United States Congress
- Long title Ceasefire Compliance Act of 2026 ;
- Territorial extent: United States
- Introduced: February 23, 2026

= Ceasefire Compliance Act =

Proposed United States law

H.R. 7645, commonly known as the Ceasefire Compliance Act is a proposed Act of Congress introduced by Representative Sean Casten in 2026 to restrict the deployment of American-origin weaponry by Israel in Gaza and the West Bank.

== Provisions ==
The Act creates conditions banning "the use of US-origin weapons in Gaza and the West Bank if Israel violates the October 10, 2025, ceasefire agreement and 20-point plan, annexes the West Bank, or fails to combat settler violence against Palestinians."

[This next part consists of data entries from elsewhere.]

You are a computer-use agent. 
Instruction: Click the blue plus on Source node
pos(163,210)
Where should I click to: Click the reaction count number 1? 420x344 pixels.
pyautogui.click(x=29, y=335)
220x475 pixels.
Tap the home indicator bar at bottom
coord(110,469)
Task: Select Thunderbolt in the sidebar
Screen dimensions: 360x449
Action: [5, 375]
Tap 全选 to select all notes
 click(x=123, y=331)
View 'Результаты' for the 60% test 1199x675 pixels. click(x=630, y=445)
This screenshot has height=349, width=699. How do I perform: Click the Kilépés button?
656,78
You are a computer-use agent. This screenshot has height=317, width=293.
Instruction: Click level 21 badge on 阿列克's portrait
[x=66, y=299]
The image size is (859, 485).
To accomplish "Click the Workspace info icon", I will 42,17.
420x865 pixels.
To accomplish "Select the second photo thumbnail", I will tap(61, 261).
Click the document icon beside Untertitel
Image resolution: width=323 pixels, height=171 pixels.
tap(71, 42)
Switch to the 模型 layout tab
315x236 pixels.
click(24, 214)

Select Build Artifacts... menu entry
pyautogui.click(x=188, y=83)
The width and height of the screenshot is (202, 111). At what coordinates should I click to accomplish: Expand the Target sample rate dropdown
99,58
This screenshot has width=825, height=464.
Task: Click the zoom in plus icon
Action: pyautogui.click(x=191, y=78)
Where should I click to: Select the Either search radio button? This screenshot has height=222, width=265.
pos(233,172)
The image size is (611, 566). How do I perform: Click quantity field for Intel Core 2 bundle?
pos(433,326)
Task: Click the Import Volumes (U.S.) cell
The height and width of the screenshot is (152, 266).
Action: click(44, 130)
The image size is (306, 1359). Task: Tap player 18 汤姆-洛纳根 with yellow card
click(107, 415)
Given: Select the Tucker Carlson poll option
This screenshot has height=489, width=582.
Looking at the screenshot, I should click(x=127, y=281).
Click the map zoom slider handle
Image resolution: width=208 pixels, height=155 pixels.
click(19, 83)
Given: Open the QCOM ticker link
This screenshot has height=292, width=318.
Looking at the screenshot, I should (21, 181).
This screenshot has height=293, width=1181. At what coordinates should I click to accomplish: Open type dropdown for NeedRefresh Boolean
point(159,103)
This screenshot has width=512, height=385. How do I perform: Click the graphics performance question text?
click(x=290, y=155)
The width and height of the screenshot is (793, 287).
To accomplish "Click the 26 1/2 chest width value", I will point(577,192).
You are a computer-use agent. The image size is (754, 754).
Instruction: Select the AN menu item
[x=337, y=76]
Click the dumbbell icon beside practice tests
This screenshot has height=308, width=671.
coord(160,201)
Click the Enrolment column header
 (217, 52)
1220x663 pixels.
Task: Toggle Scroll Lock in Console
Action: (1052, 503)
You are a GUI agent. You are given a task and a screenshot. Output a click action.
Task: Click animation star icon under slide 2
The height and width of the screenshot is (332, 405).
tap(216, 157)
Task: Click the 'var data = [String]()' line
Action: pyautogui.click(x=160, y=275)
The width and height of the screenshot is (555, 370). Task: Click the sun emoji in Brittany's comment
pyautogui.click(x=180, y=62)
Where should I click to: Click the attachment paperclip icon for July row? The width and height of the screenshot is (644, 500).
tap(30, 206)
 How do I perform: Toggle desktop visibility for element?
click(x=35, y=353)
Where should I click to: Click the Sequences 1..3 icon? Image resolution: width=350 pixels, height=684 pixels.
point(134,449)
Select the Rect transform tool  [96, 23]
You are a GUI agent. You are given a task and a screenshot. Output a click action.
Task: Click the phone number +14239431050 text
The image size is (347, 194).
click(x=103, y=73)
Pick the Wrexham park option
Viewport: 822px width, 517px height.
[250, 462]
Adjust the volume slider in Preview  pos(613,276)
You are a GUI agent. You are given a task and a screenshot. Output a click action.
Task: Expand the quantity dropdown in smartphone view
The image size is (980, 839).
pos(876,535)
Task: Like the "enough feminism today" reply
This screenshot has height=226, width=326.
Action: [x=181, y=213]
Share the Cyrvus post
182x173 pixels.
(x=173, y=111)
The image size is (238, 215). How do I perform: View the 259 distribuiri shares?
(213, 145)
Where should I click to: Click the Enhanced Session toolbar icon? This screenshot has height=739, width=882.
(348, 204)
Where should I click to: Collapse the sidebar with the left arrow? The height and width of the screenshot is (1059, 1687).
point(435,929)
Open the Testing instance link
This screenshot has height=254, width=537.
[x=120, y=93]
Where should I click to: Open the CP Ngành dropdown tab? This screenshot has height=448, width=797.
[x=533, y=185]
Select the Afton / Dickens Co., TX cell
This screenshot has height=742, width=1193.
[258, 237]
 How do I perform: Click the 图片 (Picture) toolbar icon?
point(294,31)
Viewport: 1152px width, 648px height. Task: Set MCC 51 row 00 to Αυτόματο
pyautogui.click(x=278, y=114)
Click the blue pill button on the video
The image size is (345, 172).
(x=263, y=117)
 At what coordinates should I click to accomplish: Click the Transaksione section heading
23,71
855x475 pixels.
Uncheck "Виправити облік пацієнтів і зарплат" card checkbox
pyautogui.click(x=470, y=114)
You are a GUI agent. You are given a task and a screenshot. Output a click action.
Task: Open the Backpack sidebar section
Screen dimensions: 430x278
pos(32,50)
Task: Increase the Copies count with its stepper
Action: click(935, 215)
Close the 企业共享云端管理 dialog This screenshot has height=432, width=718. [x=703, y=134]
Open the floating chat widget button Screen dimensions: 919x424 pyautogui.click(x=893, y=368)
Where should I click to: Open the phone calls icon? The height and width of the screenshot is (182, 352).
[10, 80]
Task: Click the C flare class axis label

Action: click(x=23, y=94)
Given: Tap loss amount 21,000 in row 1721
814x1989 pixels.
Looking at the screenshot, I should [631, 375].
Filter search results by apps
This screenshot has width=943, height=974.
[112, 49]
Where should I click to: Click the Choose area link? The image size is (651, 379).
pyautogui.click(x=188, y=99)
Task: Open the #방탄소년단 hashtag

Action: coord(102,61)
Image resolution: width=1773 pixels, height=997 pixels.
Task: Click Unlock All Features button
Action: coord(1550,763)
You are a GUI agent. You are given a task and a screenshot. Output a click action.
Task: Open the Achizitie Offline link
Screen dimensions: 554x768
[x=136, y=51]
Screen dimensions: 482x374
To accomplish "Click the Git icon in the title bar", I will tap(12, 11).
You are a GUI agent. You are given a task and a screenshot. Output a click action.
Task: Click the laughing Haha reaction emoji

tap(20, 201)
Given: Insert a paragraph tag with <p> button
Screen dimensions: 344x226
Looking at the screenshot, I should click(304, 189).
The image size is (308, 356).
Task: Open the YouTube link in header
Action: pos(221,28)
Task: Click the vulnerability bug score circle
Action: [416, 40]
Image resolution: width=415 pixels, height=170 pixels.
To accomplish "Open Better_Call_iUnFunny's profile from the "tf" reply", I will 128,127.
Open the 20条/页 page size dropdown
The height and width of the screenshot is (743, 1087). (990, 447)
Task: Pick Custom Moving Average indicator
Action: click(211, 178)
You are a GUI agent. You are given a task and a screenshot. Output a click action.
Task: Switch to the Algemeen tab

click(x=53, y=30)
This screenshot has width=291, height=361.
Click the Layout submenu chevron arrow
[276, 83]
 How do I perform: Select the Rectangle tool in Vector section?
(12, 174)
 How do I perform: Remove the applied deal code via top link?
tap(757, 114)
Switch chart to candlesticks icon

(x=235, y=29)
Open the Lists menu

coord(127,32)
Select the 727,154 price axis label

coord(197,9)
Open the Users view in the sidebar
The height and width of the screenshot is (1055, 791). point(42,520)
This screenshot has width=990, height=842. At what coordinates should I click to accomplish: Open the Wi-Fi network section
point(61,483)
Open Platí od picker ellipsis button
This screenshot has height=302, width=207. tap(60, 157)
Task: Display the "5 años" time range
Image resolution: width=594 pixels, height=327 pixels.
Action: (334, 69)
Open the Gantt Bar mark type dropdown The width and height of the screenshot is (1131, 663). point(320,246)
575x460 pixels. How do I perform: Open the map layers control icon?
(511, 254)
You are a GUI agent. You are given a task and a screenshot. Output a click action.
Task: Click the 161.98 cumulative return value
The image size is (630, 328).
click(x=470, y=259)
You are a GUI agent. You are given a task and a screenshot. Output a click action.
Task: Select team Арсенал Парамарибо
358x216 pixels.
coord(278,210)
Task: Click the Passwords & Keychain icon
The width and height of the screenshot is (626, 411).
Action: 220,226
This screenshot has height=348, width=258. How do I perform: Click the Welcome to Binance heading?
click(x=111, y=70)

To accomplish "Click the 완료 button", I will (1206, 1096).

The Act exempts defensive weapons systems, including Iron Dome, David’s Sling and Arrow 3.

== Legislative history ==
The bill was introduced on February 23, 2026 with 25 Democratic co-sponsors.

== Reaction ==
In February 2026, J Street issued a statement in support of the Act, writing, "American weapons cannot be used by the Israeli government in Gaza and the West Bank in ways that fundamentally violate American values and directly contravene US interests." Ilan Goldenberg, chief policy officer and senior vice president of J Street, helped to craft the bill's language.

In the Pittsburgh Jewish Chronicle, Karen Gal-Or wrote the Ceasefire Compliance Act and Block the Bombs Act created a "A double standard that endangers the region".